> [Action item]: Print the data that follows, exactly and completely.

--- Recorded data Enclosed Below ---

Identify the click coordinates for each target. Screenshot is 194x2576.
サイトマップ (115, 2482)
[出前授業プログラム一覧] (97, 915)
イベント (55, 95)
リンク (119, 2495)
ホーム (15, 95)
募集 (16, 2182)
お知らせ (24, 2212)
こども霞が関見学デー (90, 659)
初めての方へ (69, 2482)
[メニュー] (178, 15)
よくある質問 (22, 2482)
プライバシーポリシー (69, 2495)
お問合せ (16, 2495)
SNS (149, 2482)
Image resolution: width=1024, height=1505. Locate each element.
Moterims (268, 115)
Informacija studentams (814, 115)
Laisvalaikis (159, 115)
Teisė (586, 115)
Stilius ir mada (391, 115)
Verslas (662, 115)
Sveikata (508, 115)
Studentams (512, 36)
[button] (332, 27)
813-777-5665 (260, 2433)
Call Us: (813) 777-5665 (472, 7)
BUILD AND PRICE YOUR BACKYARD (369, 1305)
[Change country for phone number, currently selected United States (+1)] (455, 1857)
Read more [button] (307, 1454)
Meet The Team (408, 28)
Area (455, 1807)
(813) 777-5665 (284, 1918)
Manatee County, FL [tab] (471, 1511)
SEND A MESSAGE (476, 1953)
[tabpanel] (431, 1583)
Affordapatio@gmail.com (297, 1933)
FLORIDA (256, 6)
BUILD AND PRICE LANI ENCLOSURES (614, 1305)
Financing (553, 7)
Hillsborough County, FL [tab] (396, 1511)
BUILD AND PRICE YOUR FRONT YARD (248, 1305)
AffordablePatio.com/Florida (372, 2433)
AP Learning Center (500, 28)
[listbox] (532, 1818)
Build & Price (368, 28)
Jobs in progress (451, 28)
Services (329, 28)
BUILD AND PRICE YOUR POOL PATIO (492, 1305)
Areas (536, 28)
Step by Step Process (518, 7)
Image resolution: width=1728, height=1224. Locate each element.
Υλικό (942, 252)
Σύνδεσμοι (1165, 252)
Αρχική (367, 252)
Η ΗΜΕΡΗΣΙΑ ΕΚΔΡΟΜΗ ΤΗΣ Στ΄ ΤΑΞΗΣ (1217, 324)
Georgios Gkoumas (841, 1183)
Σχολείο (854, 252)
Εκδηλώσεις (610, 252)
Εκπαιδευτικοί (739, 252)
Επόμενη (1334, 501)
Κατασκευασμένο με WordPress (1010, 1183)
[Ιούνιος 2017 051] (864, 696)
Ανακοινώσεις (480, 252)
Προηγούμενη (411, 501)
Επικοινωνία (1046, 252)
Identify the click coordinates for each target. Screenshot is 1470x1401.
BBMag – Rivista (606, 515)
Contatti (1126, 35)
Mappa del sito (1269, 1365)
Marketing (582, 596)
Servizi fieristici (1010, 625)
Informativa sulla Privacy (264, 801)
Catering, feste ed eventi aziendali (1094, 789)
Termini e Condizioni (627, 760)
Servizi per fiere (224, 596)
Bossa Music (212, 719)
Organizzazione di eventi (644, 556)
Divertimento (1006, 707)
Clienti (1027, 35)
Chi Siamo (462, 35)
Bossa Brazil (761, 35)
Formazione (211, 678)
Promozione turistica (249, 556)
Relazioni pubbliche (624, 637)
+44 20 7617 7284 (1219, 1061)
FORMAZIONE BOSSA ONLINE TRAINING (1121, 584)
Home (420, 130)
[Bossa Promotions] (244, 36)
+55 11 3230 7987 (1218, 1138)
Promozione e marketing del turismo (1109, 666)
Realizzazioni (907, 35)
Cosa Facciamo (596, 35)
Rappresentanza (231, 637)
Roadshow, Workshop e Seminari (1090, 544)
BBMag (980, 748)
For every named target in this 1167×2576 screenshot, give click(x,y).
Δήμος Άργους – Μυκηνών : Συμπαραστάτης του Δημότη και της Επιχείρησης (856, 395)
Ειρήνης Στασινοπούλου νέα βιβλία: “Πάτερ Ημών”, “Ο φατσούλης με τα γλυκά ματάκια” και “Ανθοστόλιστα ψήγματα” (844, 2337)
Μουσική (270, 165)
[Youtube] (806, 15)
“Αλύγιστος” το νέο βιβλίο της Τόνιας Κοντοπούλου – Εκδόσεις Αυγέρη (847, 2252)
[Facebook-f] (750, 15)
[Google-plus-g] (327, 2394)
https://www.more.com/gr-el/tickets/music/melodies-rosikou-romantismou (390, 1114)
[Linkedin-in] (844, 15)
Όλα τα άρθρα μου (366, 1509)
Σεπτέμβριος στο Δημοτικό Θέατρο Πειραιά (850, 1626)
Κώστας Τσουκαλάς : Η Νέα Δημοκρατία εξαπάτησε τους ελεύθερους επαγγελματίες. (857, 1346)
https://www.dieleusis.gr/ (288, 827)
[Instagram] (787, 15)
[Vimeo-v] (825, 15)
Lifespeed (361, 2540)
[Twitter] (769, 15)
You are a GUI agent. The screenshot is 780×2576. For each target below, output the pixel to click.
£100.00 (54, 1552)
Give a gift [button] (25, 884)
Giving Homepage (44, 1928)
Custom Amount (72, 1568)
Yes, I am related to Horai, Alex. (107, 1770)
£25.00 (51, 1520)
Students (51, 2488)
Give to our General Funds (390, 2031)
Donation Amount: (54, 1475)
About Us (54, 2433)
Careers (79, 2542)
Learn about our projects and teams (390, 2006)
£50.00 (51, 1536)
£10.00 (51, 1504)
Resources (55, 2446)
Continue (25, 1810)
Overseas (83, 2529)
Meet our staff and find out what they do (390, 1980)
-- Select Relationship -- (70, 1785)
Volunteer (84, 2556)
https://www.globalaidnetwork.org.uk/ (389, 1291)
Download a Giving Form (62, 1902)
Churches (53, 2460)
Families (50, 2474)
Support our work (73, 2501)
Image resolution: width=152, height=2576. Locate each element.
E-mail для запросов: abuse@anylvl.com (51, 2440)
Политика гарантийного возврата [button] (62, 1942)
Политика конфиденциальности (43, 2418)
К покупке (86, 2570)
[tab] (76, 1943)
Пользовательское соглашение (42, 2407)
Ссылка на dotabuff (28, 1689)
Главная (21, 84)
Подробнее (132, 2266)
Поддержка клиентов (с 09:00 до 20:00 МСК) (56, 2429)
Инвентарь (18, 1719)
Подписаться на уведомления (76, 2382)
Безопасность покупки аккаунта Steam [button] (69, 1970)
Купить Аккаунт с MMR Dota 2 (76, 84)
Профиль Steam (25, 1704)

--- End of Enclosed Recorded data ---

> [Solution for this problem]:
Identify the click coordinates for each target. Screenshot is 194x2576.
サイトマップ (115, 2482)
[出前授業プログラム一覧] (97, 915)
イベント (55, 95)
リンク (119, 2495)
ホーム (15, 95)
募集 (16, 2182)
お知らせ (24, 2212)
こども霞が関見学デー (90, 659)
初めての方へ (69, 2482)
[メニュー] (178, 15)
よくある質問 (22, 2482)
プライバシーポリシー (69, 2495)
お問合せ (16, 2495)
SNS (149, 2482)
Image resolution: width=1024, height=1505. Locate each element.
Moterims (268, 115)
Informacija studentams (814, 115)
Laisvalaikis (159, 115)
Teisė (586, 115)
Stilius ir mada (391, 115)
Verslas (662, 115)
Sveikata (508, 115)
Studentams (512, 36)
[button] (332, 27)
813-777-5665 (260, 2433)
Call Us: (813) 777-5665 (472, 7)
BUILD AND PRICE YOUR BACKYARD (369, 1305)
[Change country for phone number, currently selected United States (+1)] (455, 1857)
Read more [button] (307, 1454)
Meet The Team (408, 28)
Area (455, 1807)
(813) 777-5665 (284, 1918)
Manatee County, FL [tab] (471, 1511)
SEND A MESSAGE (476, 1953)
[tabpanel] (431, 1583)
Affordapatio@gmail.com (297, 1933)
FLORIDA (256, 6)
BUILD AND PRICE LANI ENCLOSURES (614, 1305)
Financing (553, 7)
Hillsborough County, FL [tab] (396, 1511)
BUILD AND PRICE YOUR FRONT YARD (248, 1305)
AffordablePatio.com/Florida (372, 2433)
AP Learning Center (500, 28)
[listbox] (532, 1818)
Build & Price (368, 28)
Jobs in progress (451, 28)
Services (329, 28)
BUILD AND PRICE YOUR POOL PATIO (492, 1305)
Areas (536, 28)
Step by Step Process (518, 7)
Image resolution: width=1728, height=1224. Locate each element.
Υλικό (942, 252)
Σύνδεσμοι (1165, 252)
Αρχική (367, 252)
Η ΗΜΕΡΗΣΙΑ ΕΚΔΡΟΜΗ ΤΗΣ Στ΄ ΤΑΞΗΣ (1217, 324)
Georgios Gkoumas (841, 1183)
Σχολείο (854, 252)
Εκδηλώσεις (610, 252)
Εκπαιδευτικοί (739, 252)
Επόμενη (1334, 501)
Κατασκευασμένο με WordPress (1010, 1183)
[Ιούνιος 2017 051] (864, 696)
Ανακοινώσεις (480, 252)
Προηγούμενη (411, 501)
Επικοινωνία (1046, 252)
Identify the click coordinates for each target. Screenshot is 1470x1401.
BBMag – Rivista (606, 515)
Contatti (1126, 35)
Mappa del sito (1269, 1365)
Marketing (582, 596)
Servizi fieristici (1010, 625)
Informativa sulla Privacy (264, 801)
Catering, feste ed eventi aziendali (1094, 789)
Termini e Condizioni (627, 760)
Servizi per fiere (224, 596)
Bossa Music (212, 719)
Organizzazione di eventi (644, 556)
Divertimento (1006, 707)
Clienti (1027, 35)
Chi Siamo (462, 35)
Bossa Brazil (761, 35)
Formazione (211, 678)
Promozione turistica (249, 556)
Relazioni pubbliche (624, 637)
+44 20 7617 7284 (1219, 1061)
FORMAZIONE BOSSA ONLINE TRAINING (1121, 584)
Home (420, 130)
[Bossa Promotions] (244, 36)
+55 11 3230 7987 (1218, 1138)
Promozione e marketing del turismo (1109, 666)
Realizzazioni (907, 35)
Cosa Facciamo (596, 35)
Rappresentanza (231, 637)
Roadshow, Workshop e Seminari (1090, 544)
BBMag (980, 748)
For every named target in this 1167×2576 screenshot, give click(x,y).
Δήμος Άργους – Μυκηνών : Συμπαραστάτης του Δημότη και της Επιχείρησης (856, 395)
Ειρήνης Στασινοπούλου νέα βιβλία: “Πάτερ Ημών”, “Ο φατσούλης με τα γλυκά ματάκια” και “Ανθοστόλιστα ψήγματα” (844, 2337)
Μουσική (270, 165)
[Youtube] (806, 15)
“Αλύγιστος” το νέο βιβλίο της Τόνιας Κοντοπούλου – Εκδόσεις Αυγέρη (847, 2252)
[Facebook-f] (750, 15)
[Google-plus-g] (327, 2394)
https://www.more.com/gr-el/tickets/music/melodies-rosikou-romantismou (390, 1114)
[Linkedin-in] (844, 15)
Όλα τα άρθρα μου (366, 1509)
Σεπτέμβριος στο Δημοτικό Θέατρο Πειραιά (850, 1626)
Κώστας Τσουκαλάς : Η Νέα Δημοκρατία εξαπάτησε τους ελεύθερους επαγγελματίες. (857, 1346)
https://www.dieleusis.gr/ (288, 827)
[Instagram] (787, 15)
[Vimeo-v] (825, 15)
Lifespeed (361, 2540)
[Twitter] (769, 15)
You are a GUI agent. The screenshot is 780×2576. For each target below, output the pixel to click.
£100.00 (54, 1552)
Give a gift [button] (25, 884)
Giving Homepage (44, 1928)
Custom Amount (72, 1568)
Yes, I am related to Horai, Alex. (107, 1770)
£25.00 (51, 1520)
Students (51, 2488)
Give to our General Funds (390, 2031)
Donation Amount: (54, 1475)
About Us (54, 2433)
Careers (79, 2542)
Learn about our projects and teams (390, 2006)
£50.00 (51, 1536)
£10.00 (51, 1504)
Resources (55, 2446)
Continue (25, 1810)
Overseas (83, 2529)
Meet our staff and find out what they do (390, 1980)
-- Select Relationship -- (70, 1785)
Volunteer (84, 2556)
https://www.globalaidnetwork.org.uk/ (389, 1291)
Download a Giving Form (62, 1902)
Churches (53, 2460)
Families (50, 2474)
Support our work (73, 2501)
Image resolution: width=152, height=2576. Locate each element.
E-mail для запросов: abuse@anylvl.com (51, 2440)
Политика гарантийного возврата [button] (62, 1942)
Политика конфиденциальности (43, 2418)
К покупке (86, 2570)
[tab] (76, 1943)
Пользовательское соглашение (42, 2407)
Ссылка на dotabuff (28, 1689)
Главная (21, 84)
Подробнее (132, 2266)
Поддержка клиентов (с 09:00 до 20:00 МСК) (56, 2429)
Инвентарь (18, 1719)
Подписаться на уведомления (76, 2382)
Безопасность покупки аккаунта Steam [button] (69, 1970)
Купить Аккаунт с MMR Dota 2 (76, 84)
Профиль Steam (25, 1704)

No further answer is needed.